In this scatterplot, a regression line has been added with the least squares method. The line slopes upward and passes through some data points.

Figure 5.7. Least Squares Regression Equation

As you look at the plot of the regression line in Figure 5.7, you find that some of the points lie above the line while other points lie below the line. In fact the total distance for the points above the line is exactly equal to the total distance from the line to the points that fall below it.

The least squares regression equation used to plot the equation in Figure 5.7 is:

\begin{align} &y = 1.15 + 1.05 x \text{ or}   \\ &\text{predicted exam score = 1.15 + 1.05 Quiz}\end{align}


Interpretation of Y-Intercept

Y-Intercept = 1.15 points

Y-Intercept Interpretation: If a student has a quiz score of 0 points, one would expect that he or she would score 1.15 points on the exam.

However, this y-intercept does not offer any logical interpretation in the context of this problem, because x = 0 is not in the sample. If you look at the graph, you will find the lowest quiz score is 56 points. So, while the y-intercept is a necessary part of the regression equation, by itself it provides no meaningful information about student performance on an exam when the quiz score is 0.


Interpretation of Slope

Slope = 1.05 = 1.05/1 = (change in exam score)/(1 unit change in quiz score)

Slope Interpretation: For every increase in quiz score by 1 point, you can expect that a student will score 1.05 additional points on the exam.

In this example, the slope is a positive number, which is not surprising because the correlation is also positive. A positive correlation always leads to a positive slope and a negative correlation always leads to a negative slope.


Remember that we can also use this equation for prediction. So consider the following question:

 If a student has a quiz score of 85 points, what score would we expect the student to make on the exam? We can use the regression equation to predict the exam score for the student.

Exam = 1.15 + 1.05 Quiz
Exam = 1.15 + 1.05 (85) = 1.15 + 89.25 = 90.4 points

Figure 5.8 verifies that when a quiz score is 85 points, the predicted exam score is about 90 points.

In this plot, the predicted data point (85, 90.4) is really close to the regression line.

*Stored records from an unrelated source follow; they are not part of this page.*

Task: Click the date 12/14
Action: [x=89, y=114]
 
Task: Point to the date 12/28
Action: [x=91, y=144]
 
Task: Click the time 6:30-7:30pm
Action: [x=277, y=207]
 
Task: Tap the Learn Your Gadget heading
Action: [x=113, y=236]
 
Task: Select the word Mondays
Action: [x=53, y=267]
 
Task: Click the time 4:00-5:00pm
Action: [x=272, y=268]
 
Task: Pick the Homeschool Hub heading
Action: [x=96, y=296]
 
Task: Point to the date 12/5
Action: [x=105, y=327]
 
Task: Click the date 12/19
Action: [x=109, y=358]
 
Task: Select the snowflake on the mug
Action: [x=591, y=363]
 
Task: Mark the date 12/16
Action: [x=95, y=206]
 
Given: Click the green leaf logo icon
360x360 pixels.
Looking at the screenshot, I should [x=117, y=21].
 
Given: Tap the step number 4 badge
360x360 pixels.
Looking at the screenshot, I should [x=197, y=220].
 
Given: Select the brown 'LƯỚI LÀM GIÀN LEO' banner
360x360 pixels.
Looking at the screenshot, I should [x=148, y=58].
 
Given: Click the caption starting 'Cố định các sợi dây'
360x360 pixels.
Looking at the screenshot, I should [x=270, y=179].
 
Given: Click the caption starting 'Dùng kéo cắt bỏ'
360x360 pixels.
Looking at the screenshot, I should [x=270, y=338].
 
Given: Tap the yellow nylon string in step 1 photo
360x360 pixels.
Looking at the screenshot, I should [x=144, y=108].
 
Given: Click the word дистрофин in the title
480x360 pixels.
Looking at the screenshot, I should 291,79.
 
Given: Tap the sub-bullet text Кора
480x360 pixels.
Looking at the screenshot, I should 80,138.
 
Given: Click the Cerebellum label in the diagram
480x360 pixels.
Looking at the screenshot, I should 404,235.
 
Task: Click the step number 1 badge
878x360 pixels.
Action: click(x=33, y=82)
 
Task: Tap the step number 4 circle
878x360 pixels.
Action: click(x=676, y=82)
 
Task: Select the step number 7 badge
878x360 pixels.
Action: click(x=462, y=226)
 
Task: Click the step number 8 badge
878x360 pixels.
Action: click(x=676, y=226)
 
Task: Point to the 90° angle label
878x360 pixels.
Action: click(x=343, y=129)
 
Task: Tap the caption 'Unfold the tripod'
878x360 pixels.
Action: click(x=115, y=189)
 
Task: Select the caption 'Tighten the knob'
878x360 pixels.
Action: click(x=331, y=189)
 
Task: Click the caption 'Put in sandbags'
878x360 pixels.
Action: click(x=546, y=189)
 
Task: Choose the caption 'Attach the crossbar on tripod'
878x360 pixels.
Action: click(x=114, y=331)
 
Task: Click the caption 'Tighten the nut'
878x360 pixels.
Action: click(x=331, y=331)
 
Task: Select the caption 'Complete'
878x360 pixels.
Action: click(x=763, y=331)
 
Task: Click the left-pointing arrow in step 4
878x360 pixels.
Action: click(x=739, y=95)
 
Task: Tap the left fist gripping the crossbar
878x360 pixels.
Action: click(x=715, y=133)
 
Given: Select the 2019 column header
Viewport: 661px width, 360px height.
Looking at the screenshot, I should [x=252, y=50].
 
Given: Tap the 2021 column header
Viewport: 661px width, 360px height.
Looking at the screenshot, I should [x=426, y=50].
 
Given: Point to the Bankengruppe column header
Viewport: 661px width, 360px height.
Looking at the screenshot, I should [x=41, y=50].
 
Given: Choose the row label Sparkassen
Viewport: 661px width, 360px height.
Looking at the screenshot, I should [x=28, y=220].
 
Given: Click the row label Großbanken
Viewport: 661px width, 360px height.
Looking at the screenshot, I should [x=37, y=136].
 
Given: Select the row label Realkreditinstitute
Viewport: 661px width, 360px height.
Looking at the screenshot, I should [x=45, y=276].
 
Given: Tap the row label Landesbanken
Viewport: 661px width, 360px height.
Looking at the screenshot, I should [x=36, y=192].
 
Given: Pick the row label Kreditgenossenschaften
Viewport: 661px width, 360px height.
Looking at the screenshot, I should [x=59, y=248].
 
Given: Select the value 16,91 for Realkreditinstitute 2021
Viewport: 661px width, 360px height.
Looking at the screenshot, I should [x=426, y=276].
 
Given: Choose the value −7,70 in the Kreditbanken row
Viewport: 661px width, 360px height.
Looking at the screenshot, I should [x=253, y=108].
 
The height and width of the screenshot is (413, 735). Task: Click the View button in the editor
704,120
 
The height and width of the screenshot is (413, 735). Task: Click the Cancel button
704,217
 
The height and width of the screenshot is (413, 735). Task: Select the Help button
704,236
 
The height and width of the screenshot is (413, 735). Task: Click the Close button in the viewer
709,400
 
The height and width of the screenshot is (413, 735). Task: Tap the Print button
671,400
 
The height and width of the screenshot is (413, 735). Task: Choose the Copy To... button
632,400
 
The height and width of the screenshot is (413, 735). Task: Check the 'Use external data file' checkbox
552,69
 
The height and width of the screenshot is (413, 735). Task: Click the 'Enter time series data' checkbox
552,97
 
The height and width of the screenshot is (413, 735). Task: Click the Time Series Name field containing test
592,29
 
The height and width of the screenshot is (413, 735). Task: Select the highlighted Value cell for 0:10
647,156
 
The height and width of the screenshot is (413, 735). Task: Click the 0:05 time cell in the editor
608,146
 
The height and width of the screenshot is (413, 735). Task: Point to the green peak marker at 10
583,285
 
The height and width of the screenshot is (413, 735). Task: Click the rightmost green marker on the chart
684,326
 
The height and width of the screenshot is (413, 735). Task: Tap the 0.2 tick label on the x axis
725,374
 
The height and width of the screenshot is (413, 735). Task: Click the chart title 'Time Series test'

Figure 5.8. Prediction of Exam Score at a Quiz Score of 85 Points

Example 5.6 Section

Let's return now to Example 4.8 the experiment to see the relationship between the number of beers you drink and your blood alcohol content (BAC) a half-hour later (scatterplot shown in Figure 4.8). Figure 5.9 below shows the scatterplot with the regression line included. The line is given by

predicted Blood Alcohol Content = -0.0127 +0.0180(# of beers)

BAC Regression

Figure 5.9. Regression line relating # of beers consumed and blood alcohol content

Notice that four different students taking part in this experiment drank exactly 5 beers. For that group we would expect their average blood alcohol content to come out around -0.0127 + 0.0180(5) = 0.077. The line works really well for this group as 0.077 falls extremely close to the average for those four participants.